▶ EXERCISE
Write out each line below exactly as it appears.

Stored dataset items
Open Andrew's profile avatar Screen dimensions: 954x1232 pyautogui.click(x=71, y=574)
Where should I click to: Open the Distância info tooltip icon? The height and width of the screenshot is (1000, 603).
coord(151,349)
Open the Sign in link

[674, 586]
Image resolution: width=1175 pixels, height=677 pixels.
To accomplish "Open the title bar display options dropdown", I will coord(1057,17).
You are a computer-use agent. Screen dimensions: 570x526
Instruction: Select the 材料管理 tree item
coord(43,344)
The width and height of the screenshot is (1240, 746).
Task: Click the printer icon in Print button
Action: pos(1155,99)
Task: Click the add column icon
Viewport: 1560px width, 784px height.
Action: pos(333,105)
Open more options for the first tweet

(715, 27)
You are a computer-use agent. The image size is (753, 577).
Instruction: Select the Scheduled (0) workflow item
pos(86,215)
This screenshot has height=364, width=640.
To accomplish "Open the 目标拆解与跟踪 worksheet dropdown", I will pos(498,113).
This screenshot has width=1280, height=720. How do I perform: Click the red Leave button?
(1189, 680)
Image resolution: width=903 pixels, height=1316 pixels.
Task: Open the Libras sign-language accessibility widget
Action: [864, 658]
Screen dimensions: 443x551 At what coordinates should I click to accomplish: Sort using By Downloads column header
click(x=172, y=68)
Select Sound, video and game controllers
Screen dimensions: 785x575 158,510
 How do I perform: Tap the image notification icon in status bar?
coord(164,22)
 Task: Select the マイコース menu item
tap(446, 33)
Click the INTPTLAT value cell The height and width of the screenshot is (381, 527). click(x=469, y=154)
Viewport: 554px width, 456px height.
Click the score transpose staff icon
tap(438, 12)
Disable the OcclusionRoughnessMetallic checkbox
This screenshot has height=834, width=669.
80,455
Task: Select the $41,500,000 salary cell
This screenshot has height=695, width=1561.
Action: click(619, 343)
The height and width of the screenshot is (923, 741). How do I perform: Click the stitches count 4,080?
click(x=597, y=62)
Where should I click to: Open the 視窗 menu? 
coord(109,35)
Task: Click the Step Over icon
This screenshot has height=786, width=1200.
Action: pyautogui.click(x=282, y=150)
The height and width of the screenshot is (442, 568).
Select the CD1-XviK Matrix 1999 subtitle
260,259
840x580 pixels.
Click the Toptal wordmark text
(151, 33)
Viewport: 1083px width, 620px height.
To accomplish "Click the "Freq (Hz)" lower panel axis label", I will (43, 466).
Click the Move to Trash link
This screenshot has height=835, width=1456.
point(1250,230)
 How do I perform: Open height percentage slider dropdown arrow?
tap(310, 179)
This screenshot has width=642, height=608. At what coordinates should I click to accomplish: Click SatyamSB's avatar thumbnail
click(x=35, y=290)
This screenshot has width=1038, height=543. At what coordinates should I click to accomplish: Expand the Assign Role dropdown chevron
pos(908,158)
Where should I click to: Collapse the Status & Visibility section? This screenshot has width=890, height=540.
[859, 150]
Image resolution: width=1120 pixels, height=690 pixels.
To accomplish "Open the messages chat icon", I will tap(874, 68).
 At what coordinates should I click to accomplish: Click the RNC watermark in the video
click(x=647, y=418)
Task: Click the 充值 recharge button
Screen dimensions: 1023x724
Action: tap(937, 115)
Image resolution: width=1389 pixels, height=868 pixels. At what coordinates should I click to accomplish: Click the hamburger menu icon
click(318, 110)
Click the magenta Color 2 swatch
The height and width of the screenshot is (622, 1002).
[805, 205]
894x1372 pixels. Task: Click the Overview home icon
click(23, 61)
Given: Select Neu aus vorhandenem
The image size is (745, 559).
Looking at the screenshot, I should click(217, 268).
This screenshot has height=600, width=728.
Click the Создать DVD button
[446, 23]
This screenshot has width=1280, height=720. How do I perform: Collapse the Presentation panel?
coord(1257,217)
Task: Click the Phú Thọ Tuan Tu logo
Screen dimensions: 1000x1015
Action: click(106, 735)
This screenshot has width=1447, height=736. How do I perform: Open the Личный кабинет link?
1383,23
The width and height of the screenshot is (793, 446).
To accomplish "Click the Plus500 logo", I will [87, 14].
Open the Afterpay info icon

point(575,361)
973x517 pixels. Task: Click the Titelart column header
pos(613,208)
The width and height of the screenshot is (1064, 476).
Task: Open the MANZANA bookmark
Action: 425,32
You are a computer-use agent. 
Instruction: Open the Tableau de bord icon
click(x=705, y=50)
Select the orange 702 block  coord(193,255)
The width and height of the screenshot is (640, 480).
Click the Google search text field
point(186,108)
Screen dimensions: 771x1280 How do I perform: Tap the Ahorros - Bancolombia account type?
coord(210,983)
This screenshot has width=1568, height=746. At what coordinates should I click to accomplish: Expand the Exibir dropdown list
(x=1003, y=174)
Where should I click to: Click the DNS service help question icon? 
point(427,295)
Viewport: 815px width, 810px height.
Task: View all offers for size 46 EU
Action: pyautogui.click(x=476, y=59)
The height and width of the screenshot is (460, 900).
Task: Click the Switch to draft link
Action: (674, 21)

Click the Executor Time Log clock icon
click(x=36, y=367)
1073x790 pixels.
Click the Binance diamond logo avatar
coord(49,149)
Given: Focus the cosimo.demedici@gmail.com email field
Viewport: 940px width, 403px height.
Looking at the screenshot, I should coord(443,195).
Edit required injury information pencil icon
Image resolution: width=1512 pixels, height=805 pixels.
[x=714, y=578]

▶ RESPONSE TO THE EXERCISE
Open Andrew's profile avatar Screen dimensions: 954x1232 pyautogui.click(x=71, y=574)
Where should I click to: Open the Distância info tooltip icon? The height and width of the screenshot is (1000, 603).
coord(151,349)
Open the Sign in link

[674, 586]
Image resolution: width=1175 pixels, height=677 pixels.
To accomplish "Open the title bar display options dropdown", I will coord(1057,17).
You are a computer-use agent. Screen dimensions: 570x526
Instruction: Select the 材料管理 tree item
coord(43,344)
The width and height of the screenshot is (1240, 746).
Task: Click the printer icon in Print button
Action: pos(1155,99)
Task: Click the add column icon
Viewport: 1560px width, 784px height.
Action: pos(333,105)
Open more options for the first tweet

(715, 27)
You are a computer-use agent. The image size is (753, 577).
Instruction: Select the Scheduled (0) workflow item
pos(86,215)
This screenshot has height=364, width=640.
To accomplish "Open the 目标拆解与跟踪 worksheet dropdown", I will pos(498,113).
This screenshot has width=1280, height=720. How do I perform: Click the red Leave button?
(1189, 680)
Image resolution: width=903 pixels, height=1316 pixels.
Task: Open the Libras sign-language accessibility widget
Action: [864, 658]
Screen dimensions: 443x551 At what coordinates should I click to accomplish: Sort using By Downloads column header
click(x=172, y=68)
Select Sound, video and game controllers
Screen dimensions: 785x575 158,510
 How do I perform: Tap the image notification icon in status bar?
coord(164,22)
 Task: Select the マイコース menu item
tap(446, 33)
Click the INTPTLAT value cell The height and width of the screenshot is (381, 527). click(x=469, y=154)
Viewport: 554px width, 456px height.
Click the score transpose staff icon
tap(438, 12)
Disable the OcclusionRoughnessMetallic checkbox
This screenshot has height=834, width=669.
80,455
Task: Select the $41,500,000 salary cell
This screenshot has height=695, width=1561.
Action: click(619, 343)
The height and width of the screenshot is (923, 741). How do I perform: Click the stitches count 4,080?
click(x=597, y=62)
Where should I click to: Open the 視窗 menu? 
coord(109,35)
Task: Click the Step Over icon
This screenshot has height=786, width=1200.
Action: pyautogui.click(x=282, y=150)
The height and width of the screenshot is (442, 568).
Select the CD1-XviK Matrix 1999 subtitle
260,259
840x580 pixels.
Click the Toptal wordmark text
(151, 33)
Viewport: 1083px width, 620px height.
To accomplish "Click the "Freq (Hz)" lower panel axis label", I will (43, 466).
Click the Move to Trash link
This screenshot has height=835, width=1456.
point(1250,230)
 How do I perform: Open height percentage slider dropdown arrow?
tap(310, 179)
This screenshot has width=642, height=608. At what coordinates should I click to accomplish: Click SatyamSB's avatar thumbnail
click(x=35, y=290)
This screenshot has width=1038, height=543. At what coordinates should I click to accomplish: Expand the Assign Role dropdown chevron
pos(908,158)
Where should I click to: Collapse the Status & Visibility section? This screenshot has width=890, height=540.
[859, 150]
Image resolution: width=1120 pixels, height=690 pixels.
To accomplish "Open the messages chat icon", I will tap(874, 68).
 At what coordinates should I click to accomplish: Click the RNC watermark in the video
click(x=647, y=418)
Task: Click the 充值 recharge button
Screen dimensions: 1023x724
Action: tap(937, 115)
Image resolution: width=1389 pixels, height=868 pixels. At what coordinates should I click to accomplish: Click the hamburger menu icon
click(318, 110)
Click the magenta Color 2 swatch
The height and width of the screenshot is (622, 1002).
[805, 205]
894x1372 pixels. Task: Click the Overview home icon
click(23, 61)
Given: Select Neu aus vorhandenem
The image size is (745, 559).
Looking at the screenshot, I should click(217, 268).
This screenshot has height=600, width=728.
Click the Создать DVD button
[446, 23]
This screenshot has width=1280, height=720. How do I perform: Collapse the Presentation panel?
coord(1257,217)
Task: Click the Phú Thọ Tuan Tu logo
Screen dimensions: 1000x1015
Action: click(106, 735)
This screenshot has width=1447, height=736. How do I perform: Open the Личный кабинет link?
1383,23
The width and height of the screenshot is (793, 446).
To accomplish "Click the Plus500 logo", I will [87, 14].
Open the Afterpay info icon

point(575,361)
973x517 pixels. Task: Click the Titelart column header
pos(613,208)
The width and height of the screenshot is (1064, 476).
Task: Open the MANZANA bookmark
Action: 425,32
You are a computer-use agent. 
Instruction: Open the Tableau de bord icon
click(x=705, y=50)
Select the orange 702 block  coord(193,255)
The width and height of the screenshot is (640, 480).
Click the Google search text field
point(186,108)
Screen dimensions: 771x1280 How do I perform: Tap the Ahorros - Bancolombia account type?
coord(210,983)
This screenshot has width=1568, height=746. At what coordinates should I click to accomplish: Expand the Exibir dropdown list
(x=1003, y=174)
Where should I click to: Click the DNS service help question icon? 
point(427,295)
Viewport: 815px width, 810px height.
Task: View all offers for size 46 EU
Action: pyautogui.click(x=476, y=59)
The height and width of the screenshot is (460, 900).
Task: Click the Switch to draft link
Action: (674, 21)

Click the Executor Time Log clock icon
click(x=36, y=367)
1073x790 pixels.
Click the Binance diamond logo avatar
coord(49,149)
Given: Focus the cosimo.demedici@gmail.com email field
Viewport: 940px width, 403px height.
Looking at the screenshot, I should coord(443,195).
Edit required injury information pencil icon
Image resolution: width=1512 pixels, height=805 pixels.
[x=714, y=578]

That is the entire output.